February 08, 2007

Charles Taylor's horizons of significance

In preparation for his visit to ND next month, I'm reading Charles Taylor's The ethics of authenticity. (That's the communitarian-liberal philosopher, not the Liberian dictator and war criminal with connections to Pat Robertson.) I'd like to think that I'm going to write a full review on this once I'm finished, so this will just be a brief note on his idea of horizons of significance. (cont'd below the fold)

Taylor takes as his starting point the idea that authenticity, in the existentialist and quasi-existentialist sense of, roughly, being true to one's own inner nature, is a significant and legitimate ethical principle. This is in sharp contrast with other communitarians, including possibly ND's own Alisdair MacIntyre, who dismiss authenticity as nothing more than a flimsy, incoherent relativism with (in MacIntyre's case) a lousy theory of personal identity or ethical selfhood. Taylor's primary thesis is that the idea of authenticity has been significantly corrupted. More specifically, he spends the first half of the book arguing that the flimsy, incoherent relativism that's the ethical status quo in our society is incompatible with actually achieving authenticity. That is, if you try to live your life according to this `soft relativism', you will never live authentically.

One argument-sketch his gives for this last claim is that authenticity presupposes (requires) external `horizons of significance'. To borrow the example MacIntyre uses to make the same point, consider the practice of painting. Painting well (or, being a good painter) presupposes standards of excellence in painting that go beyond your decisions and preferences. That is, you can't just declare yourself a good painter; you're judged to be a good or bad painter according to historically established standards over which you have no direct control. As Taylor puts it, in our culture of soft relativism, we `tend to see fulfilment as just of the self, neglecting or delegitimating the demands that come from beyond our own desires or aspirations, be they from history, tradition, society, nature, or God' (58, my emphasis).

The point is compelling, at least rhetorically, but also troubling.
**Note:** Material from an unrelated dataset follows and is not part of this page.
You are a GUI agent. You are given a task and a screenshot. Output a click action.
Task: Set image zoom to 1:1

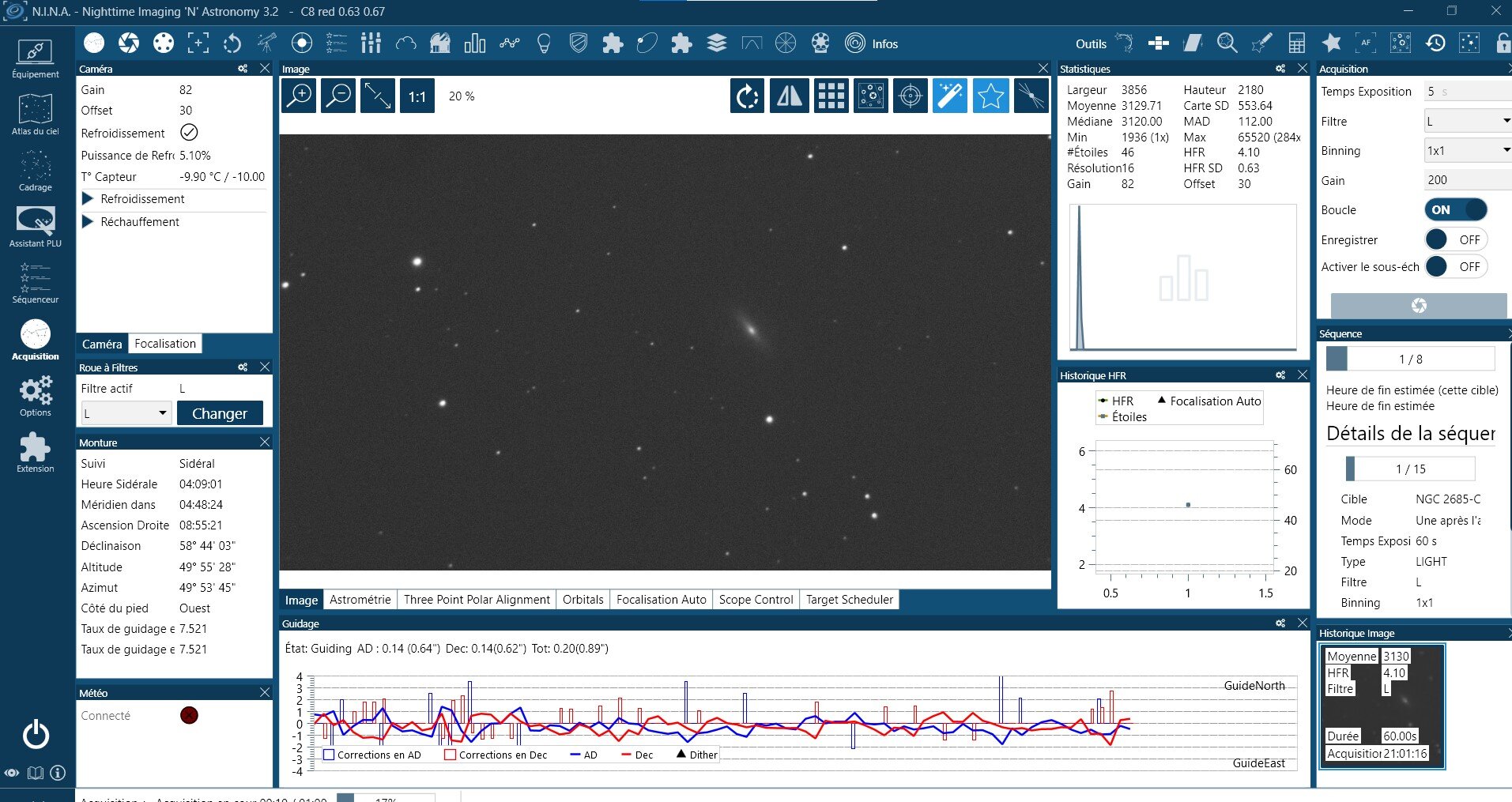[417, 96]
Why troubling? I think because the idea that the demands or standards are external to me means they're out of my control. Look again at Taylor's list of the sources of significance: historically, those demands and standards have been intimately linked with oppression and suppression; or, more generally, authenticity seems to be achieved more often by those individuals who reject the standards and demands of their society than those who embrace them. This is why so many existentialists (Nietzsche, Kierkegaard, de Beauvoir, Sartre) cherish both authenticity and iconoclasm -- the two seem to go hand in hand. Taylor appears to be arguing, contra Nietzsche, that authenticity is actually incompatible with iconoclasm.
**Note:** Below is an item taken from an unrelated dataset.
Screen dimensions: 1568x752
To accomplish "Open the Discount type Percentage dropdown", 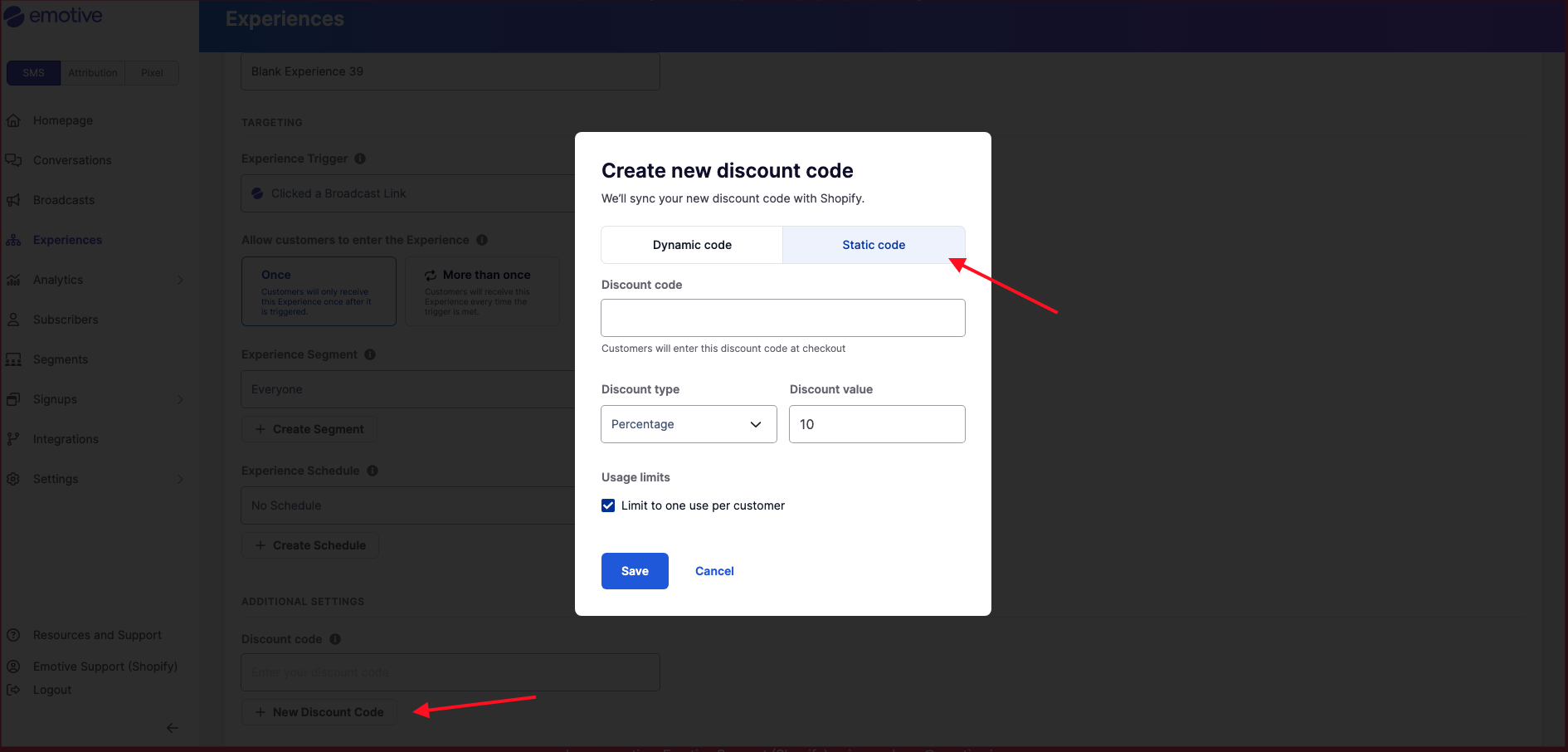I will [689, 424].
Can we reconcile Taylor and Nietzsche? (Some day I really should write a bit on how reconciliation is so central to my approach to philosophy.) I think so, if we recognise that `external to me' is very different from `immune from revision'. Consider Picasso. Picasso successfully challenged and changed the standards of good painting, but was only able to do so because he was a good painter (indeed, an excellent painter) according to the very standards he challenged. Or consider the various civil rights movements of the 1960s and '70s. They were able to challenge and change our understanding of what makes for a truly just society by appeal to ideas of justice that were already present. These are examples of iconoclasm, but not complete and thoroughgoing iconoclasm. Instead of tearing down everything and starting over completely, these iconoclasts subverted selectively and rebuilt from within the status quo.

Hence, recognising that my pursuit of authenticity presupposes some horizons of significance determined by the community and tradition in which I engage that pursuit does not also presuppose that I can never criticise, rebel against, or change those horizons. This change won't be easy, of course, and a complete transformation of those horizons seems to be impossible, but I'm not sure that any of the four existentialists I mentioned above really believed authenticity required such a radical rejection of the status quo.